TASK:
Pick out and copy every line of the entries below that contains the string "Viewport". Matches must have the same capitalization.

(Click-target data)
***

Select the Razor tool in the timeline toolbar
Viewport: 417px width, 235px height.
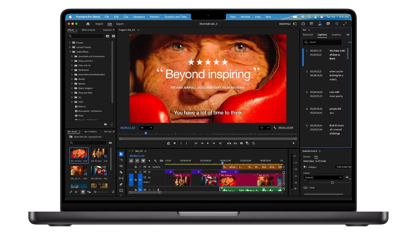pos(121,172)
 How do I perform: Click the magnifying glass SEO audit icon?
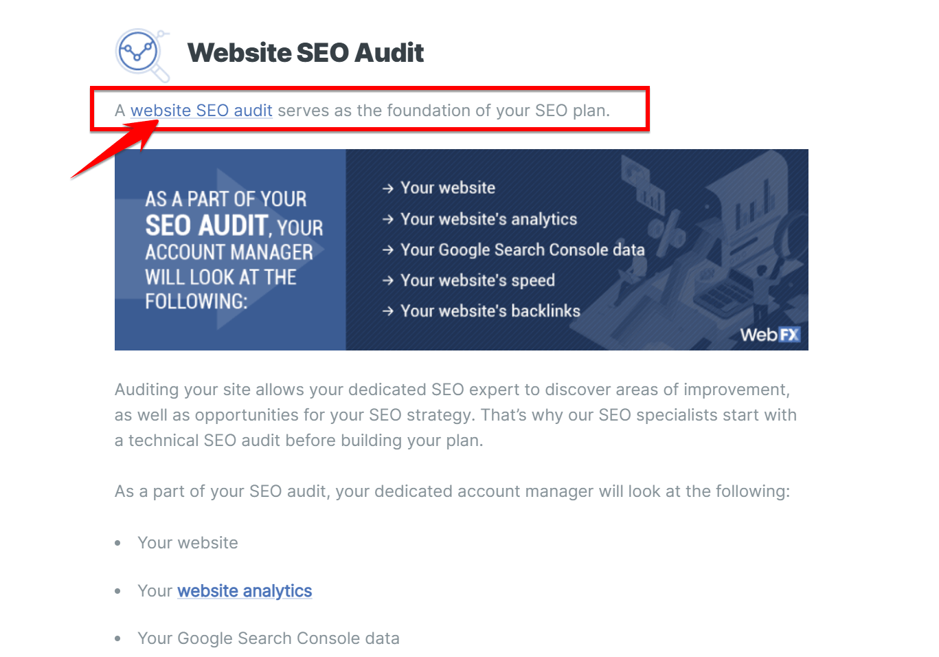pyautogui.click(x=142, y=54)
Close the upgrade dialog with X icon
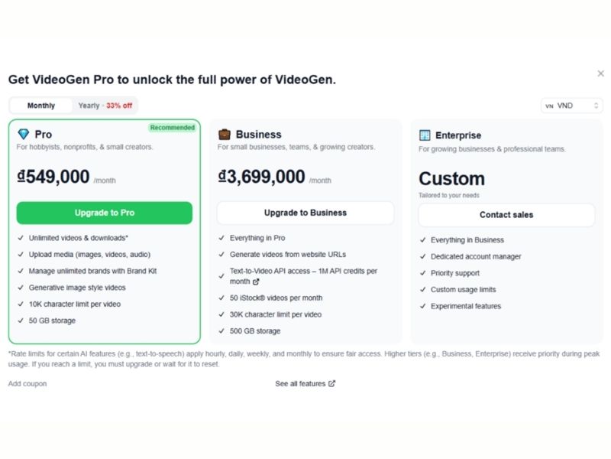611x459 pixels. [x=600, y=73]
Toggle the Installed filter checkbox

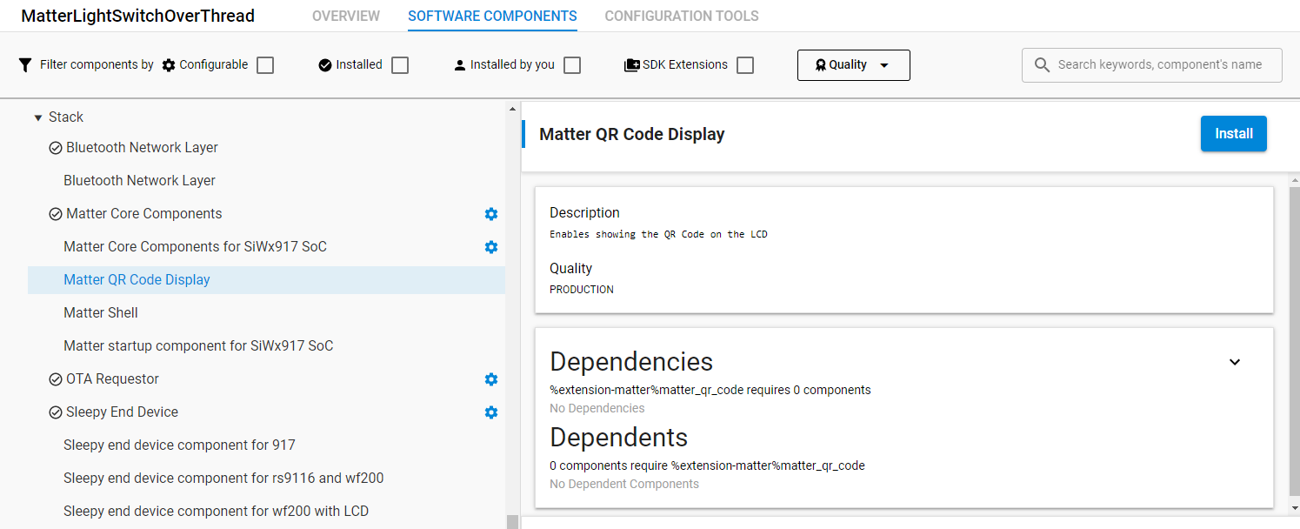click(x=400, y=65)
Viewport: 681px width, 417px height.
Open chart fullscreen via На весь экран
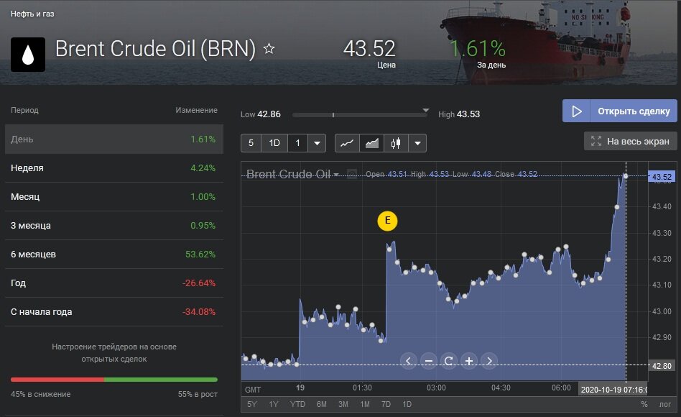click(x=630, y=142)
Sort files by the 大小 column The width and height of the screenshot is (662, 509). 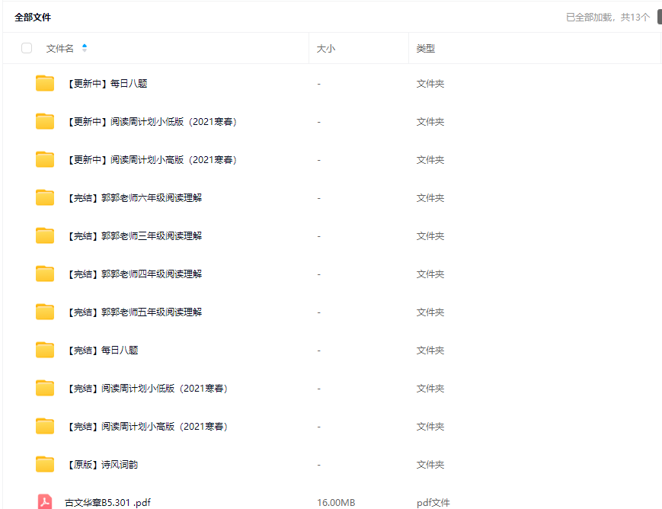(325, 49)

***

COMPLETED TASK:
Viewport: 417px width, 235px height.
Viewport: 681px width, 417px height.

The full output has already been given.